What To Do When a Business Partner Steals from the Business
Stealing, known formally as theft, is a common occurrence in the business world. When a business owner realizes that his or her partner has stolen from the company, the owner must act quickly to get justice. By acting quickly, the business owner makes it more likely that he or she will receive damages, as well as stolen property or money.
The Four Common Types of Theft
- Physical and Intellectual Property Theft
Physical theft is when an individual, in this case a business partner, takes money, equipment, or other items off the premises for their own personal gain. They do so without permission and against the best interests of the company. An example of this would be a business partner taking a special printer home to use for his or her personal affairs, without the authorization of the other business owners. The theft of intellectual property is when a business partner takes ideas or trade secrets without authorization. In this case, their use would not be in the best interests of the company. For example, a business owner might take the secret formula for a sandwich sauce and sell it to a competitor.
Fraud is defined as when a business partner takes money and claims that they are using it for business purposes. In reality, they are using the money for personal reasons or are putting it into another business venture. This action qualifies as both a criminal and civil offense which can result in jail time as well as damages. To prove a case of fraud, a business owner must demonstrate that his or her partner lied on purpose. The business owner must show that he or she relied on the lie, and as a result, suffered harm. However, if it is found that the partner had previously shown themselves to be untrustworthy, then the owner’s case may suffer.
Like fraud, embezzlement is a criminal offense.

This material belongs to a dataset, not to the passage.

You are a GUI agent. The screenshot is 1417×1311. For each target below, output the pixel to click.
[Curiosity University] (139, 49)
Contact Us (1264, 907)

It is defined as theft or larceny of assets committed by a person in a position of trust or responsibility for the assets. In general, embezzlement occurs when a partner is a signatory on a financial document.
Breach of fiduciary duty happens when a business owner and his or her partner share a fiduciary relationship. This is when one individual has a duty to act for the benefit of another within the bounds of the relationship. By taking money from a business account without authorization, a business partner is acting outside the scope of the relationship and is acting against the business’ interests.
What Steps to Follow If a Theft Has Occurred in the Business
- Collect All Evidence of the Theft
It is necessary to provide evidence of the alleged theft in order to rule out potential mistakes, such as accounting errors or missed entries in the books. In general, theft follows a set pattern. Therefore, it is wise to put controls on all the business’ accounts and ask for detailed receipts for every expenditure. Receipts should be printed from a merchant’s receipt form or printer, listing the name of the business and the specific purchases. It is important to watch withdrawals from ATMs using the company credit or debit cards. If a business uses a cash register, then it may be necessary to install security cameras to catch who is removing money without authorization.
- Figure Out What Kind of Theft It Is
It is necessary to figure out the nature of the stealing and whether or not the issue should be taken to court. An attorney can advise on whether or not to file criminal charges. He or she can also help negotiate with the partner or the partner’s lawyer. The victimized business owner is owed civil financial damages for the breach of fiduciary duty, as well as the recovery of stolen goods or money from fraud, embezzlement, or physical theft.
It is a good idea to connect with an attorney as soon as theft is suspected. This kind of issue is very time sensitive. A team of experienced lawyers can help design a plan that will help a business owner recover his or her losses and move on with their business.